Rewrite the part of the rows that runs from the line containing "Image resolution: width=338" through the end of the rows, changing "Describe the element" to "Identify the element" and leaving everything else as it is.

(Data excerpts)

▶

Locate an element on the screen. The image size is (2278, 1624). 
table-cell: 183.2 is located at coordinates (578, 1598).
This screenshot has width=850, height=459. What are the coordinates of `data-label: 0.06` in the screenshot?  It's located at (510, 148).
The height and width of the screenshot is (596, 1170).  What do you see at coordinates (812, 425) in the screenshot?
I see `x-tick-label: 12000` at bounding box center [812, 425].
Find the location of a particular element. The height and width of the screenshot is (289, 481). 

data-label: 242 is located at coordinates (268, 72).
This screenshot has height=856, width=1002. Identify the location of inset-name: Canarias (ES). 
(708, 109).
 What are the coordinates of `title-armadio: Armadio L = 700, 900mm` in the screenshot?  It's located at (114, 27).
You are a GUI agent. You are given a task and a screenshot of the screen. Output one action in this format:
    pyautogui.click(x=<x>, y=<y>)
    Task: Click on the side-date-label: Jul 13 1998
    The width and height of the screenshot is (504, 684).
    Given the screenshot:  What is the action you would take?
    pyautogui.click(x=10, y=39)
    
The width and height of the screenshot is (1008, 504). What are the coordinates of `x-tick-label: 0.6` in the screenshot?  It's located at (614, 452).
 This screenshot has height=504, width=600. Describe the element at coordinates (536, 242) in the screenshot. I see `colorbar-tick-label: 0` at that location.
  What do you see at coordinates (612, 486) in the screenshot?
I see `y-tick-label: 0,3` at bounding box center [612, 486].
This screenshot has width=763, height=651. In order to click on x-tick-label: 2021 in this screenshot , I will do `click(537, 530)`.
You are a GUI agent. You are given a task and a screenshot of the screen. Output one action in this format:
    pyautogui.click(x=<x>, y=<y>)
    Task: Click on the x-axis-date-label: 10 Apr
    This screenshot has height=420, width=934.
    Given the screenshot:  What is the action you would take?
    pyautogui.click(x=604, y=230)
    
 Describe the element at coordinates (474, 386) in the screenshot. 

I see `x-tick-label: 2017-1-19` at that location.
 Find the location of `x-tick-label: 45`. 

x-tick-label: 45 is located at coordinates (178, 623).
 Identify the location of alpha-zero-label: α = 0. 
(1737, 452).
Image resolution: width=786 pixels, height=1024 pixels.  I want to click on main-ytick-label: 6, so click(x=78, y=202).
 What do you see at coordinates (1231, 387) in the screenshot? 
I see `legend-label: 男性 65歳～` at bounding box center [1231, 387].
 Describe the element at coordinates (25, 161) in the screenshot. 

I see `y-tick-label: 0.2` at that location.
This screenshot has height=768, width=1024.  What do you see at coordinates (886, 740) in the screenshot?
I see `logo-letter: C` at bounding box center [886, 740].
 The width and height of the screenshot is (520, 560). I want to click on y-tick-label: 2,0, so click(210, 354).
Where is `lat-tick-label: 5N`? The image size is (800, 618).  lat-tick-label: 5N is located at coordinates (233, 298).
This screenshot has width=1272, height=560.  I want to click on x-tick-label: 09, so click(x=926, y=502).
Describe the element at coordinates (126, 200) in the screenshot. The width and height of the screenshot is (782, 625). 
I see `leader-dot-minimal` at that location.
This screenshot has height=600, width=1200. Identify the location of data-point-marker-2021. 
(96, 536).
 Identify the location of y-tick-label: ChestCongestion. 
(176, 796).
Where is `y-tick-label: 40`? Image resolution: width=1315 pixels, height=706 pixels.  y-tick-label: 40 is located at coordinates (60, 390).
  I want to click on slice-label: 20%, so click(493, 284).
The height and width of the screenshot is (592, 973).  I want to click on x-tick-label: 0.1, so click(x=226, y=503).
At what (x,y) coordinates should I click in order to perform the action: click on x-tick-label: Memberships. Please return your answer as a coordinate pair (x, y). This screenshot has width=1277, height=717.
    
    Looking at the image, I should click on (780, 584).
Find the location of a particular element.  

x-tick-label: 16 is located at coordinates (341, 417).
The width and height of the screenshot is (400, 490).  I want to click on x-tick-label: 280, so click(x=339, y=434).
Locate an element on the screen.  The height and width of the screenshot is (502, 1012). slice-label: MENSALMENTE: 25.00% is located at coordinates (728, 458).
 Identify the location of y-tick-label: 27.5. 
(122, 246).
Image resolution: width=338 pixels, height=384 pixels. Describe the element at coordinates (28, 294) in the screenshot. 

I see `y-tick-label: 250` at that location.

◀

**RESPONSE**
Image resolution: width=338 pixels, height=384 pixels. Identify the element at coordinates (28, 294) in the screenshot. 

I see `y-tick-label: 250` at that location.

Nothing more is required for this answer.